This section expands upon the view of the e-Science infrastructure as a service-oriented architecture in which entities provide services to one another under various forms of contract. Thus, as shown in figure 1.1, the e-Scientist’s environment is composed of data/computation services, information services, and knowledge services. However, before we deal with the specifics of each of these different types of service, respectively in sections 3, 4 and 5, it is important to highlight those aspects that are common since this provides the conceptual basis and rationale for what follows. To this end, section 2.1 provides the justification for a service-oriented view of the different layers of the e-Science infrastructure. Section 2.2 then addresses the technical ramifications of this choice and outlines the key technical challenges that need to be overcome to make service-oriented grids a reality. The section concludes (section 2.3) with the e-Science scenario of section 1.2 expressed in a service-oriented architecture.
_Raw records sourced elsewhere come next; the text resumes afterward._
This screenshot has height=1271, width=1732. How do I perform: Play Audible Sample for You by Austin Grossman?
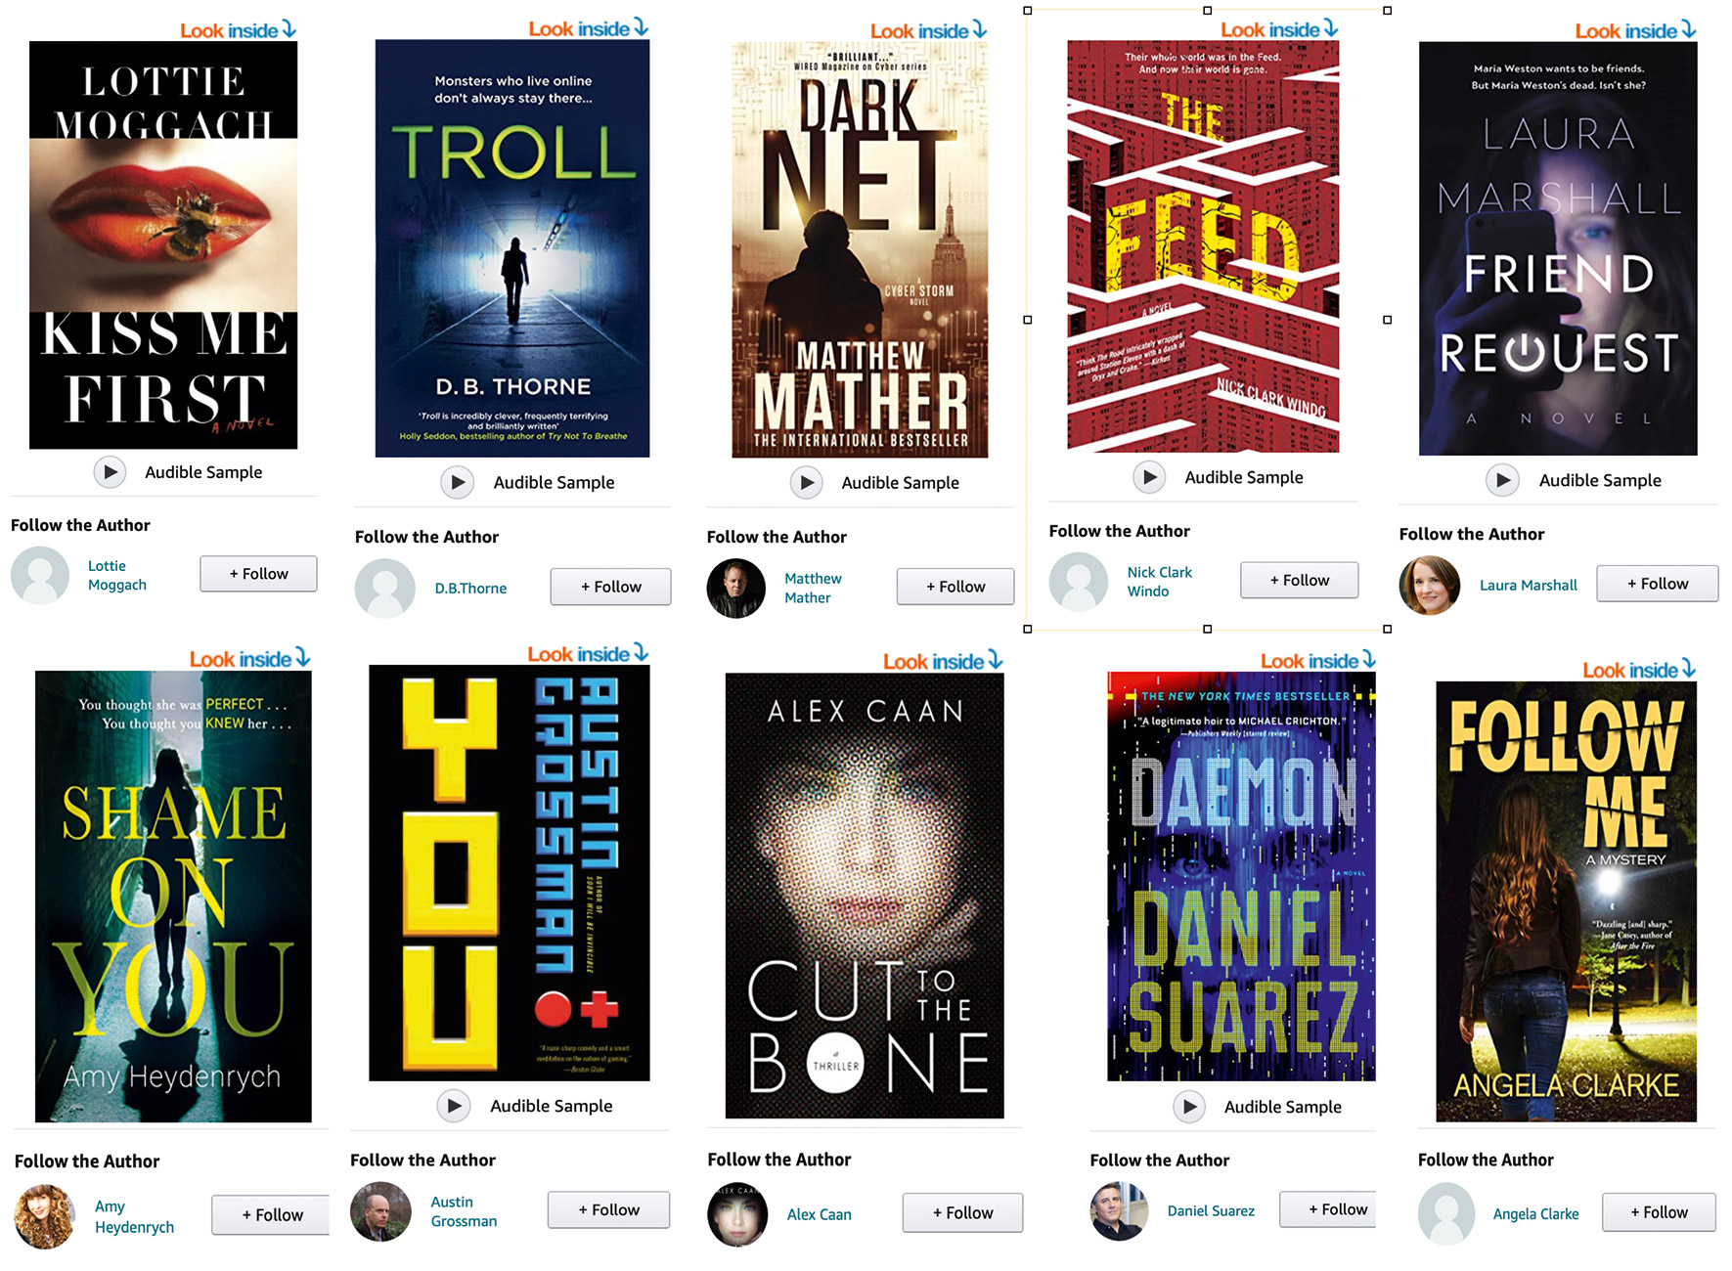(x=454, y=1106)
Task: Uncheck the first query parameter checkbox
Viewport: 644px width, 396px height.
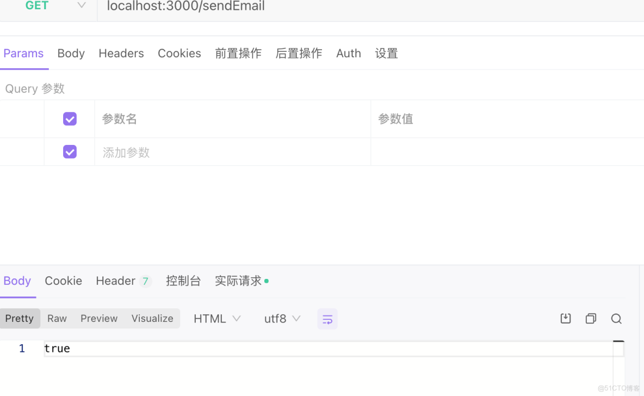Action: coord(69,118)
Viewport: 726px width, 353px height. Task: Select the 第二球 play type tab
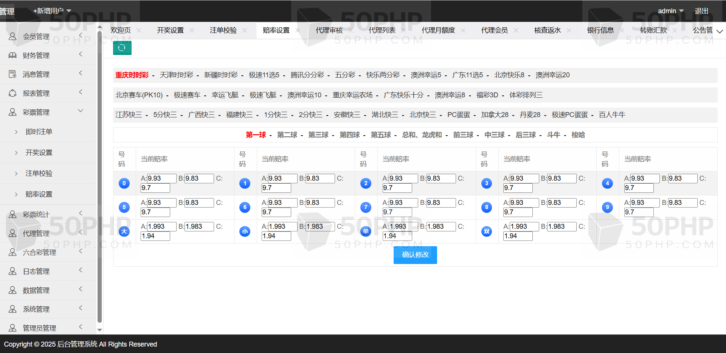click(x=287, y=135)
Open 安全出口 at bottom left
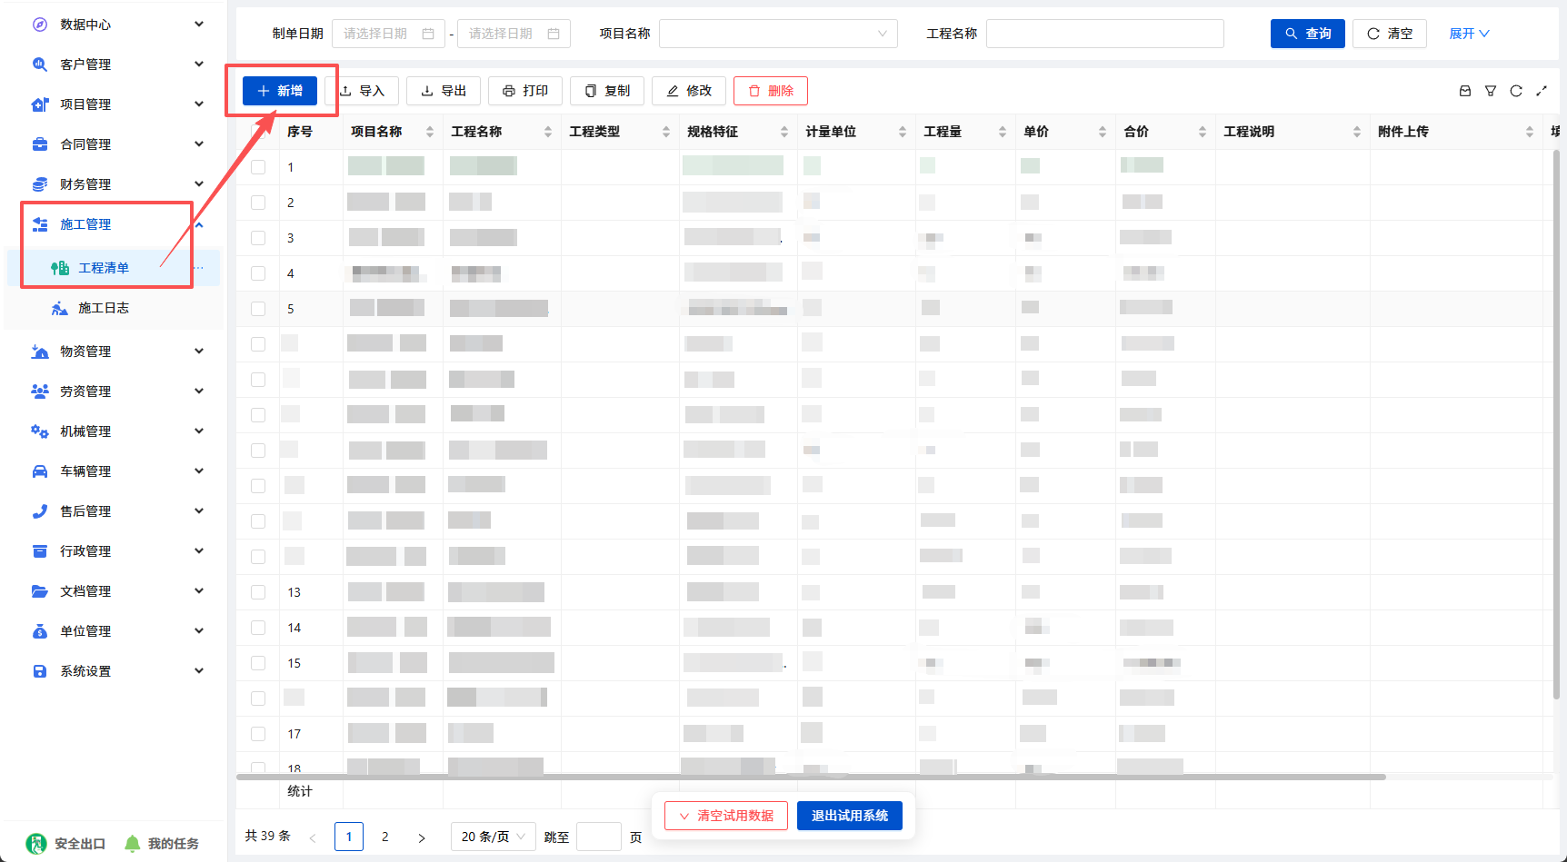1567x862 pixels. pos(66,844)
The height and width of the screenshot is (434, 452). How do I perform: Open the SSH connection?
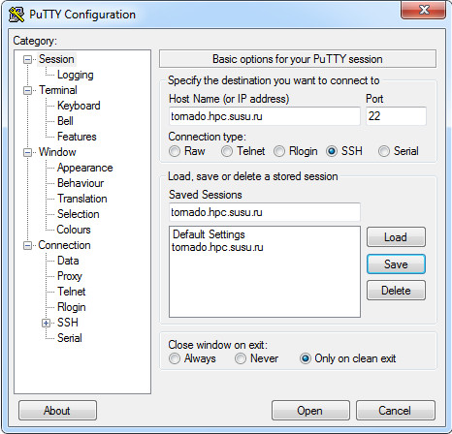point(310,411)
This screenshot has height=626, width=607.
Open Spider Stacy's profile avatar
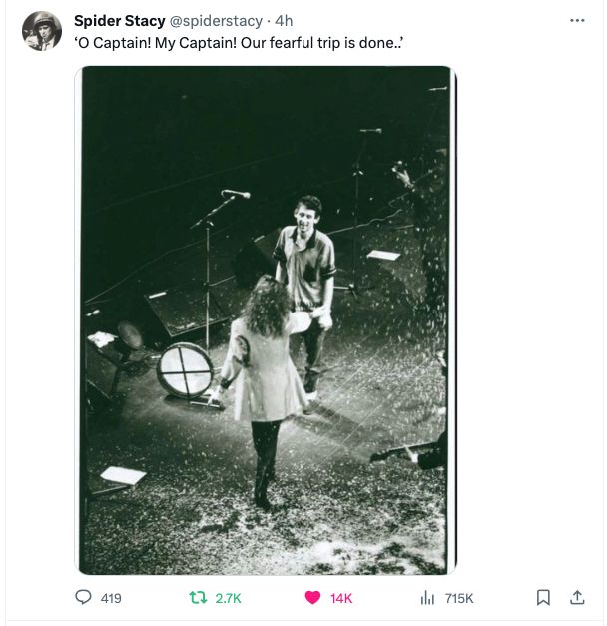tap(41, 31)
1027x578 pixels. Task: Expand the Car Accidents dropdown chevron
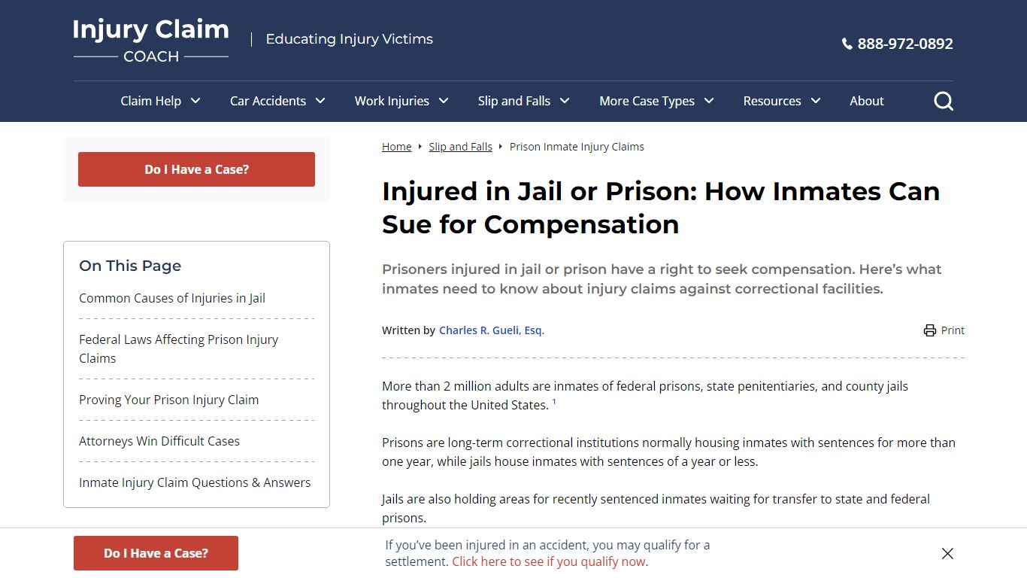320,101
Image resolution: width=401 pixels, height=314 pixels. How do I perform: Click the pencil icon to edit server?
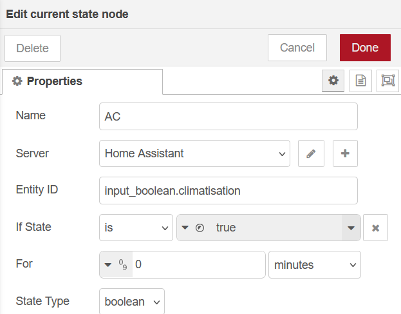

Given the set of desiderata and requirements from section 1.2, a key question in designing and building grid applications is what is the most appropriate conceptual model for the system? The purpose of such a model is to identify the key constituent components (abstractions) and specify how they are related to one another. Such a model is necessary to identify generic grid technologies and to ensure that there can be re-use between different grid applications. Without a conceptual underpinning, grid endeavours will simply be a series of handcrafted and ad hoc implementations that represent point solutions.
To this end, an increasingly common way of viewing many large systems (from governments, to businesses, to computer systems) is in terms of the services that they provide. Here a service can simply be viewed as an abstract characterization and encapsulation of some content or processing capabilities. For example, potential services in our exemplar scenario could be: the equipment automatically recognising the sample and configuring itself appropriately, the logging of data about a sample in the international database, the setting up of a video to monitor the experiment, the locating of appropriate computational resources to support a run of the High Resolution Analyser, the finding of all scientists who have published work on experiments similar to those uncovered by our e-Scientist, and the analyser raising an alert whenever a particular pattern of results occurs (see section 2.3 for more details). Thus, services can be related to the domain of the Grid, the infrastructure of the computing facility, or the users of the Grid – i.e., at the data/computation layer, at the information layer, or at the knowledge layer. In all of these cases, however, it is assumed that there may be multiple versions of broadly the same service present in the system.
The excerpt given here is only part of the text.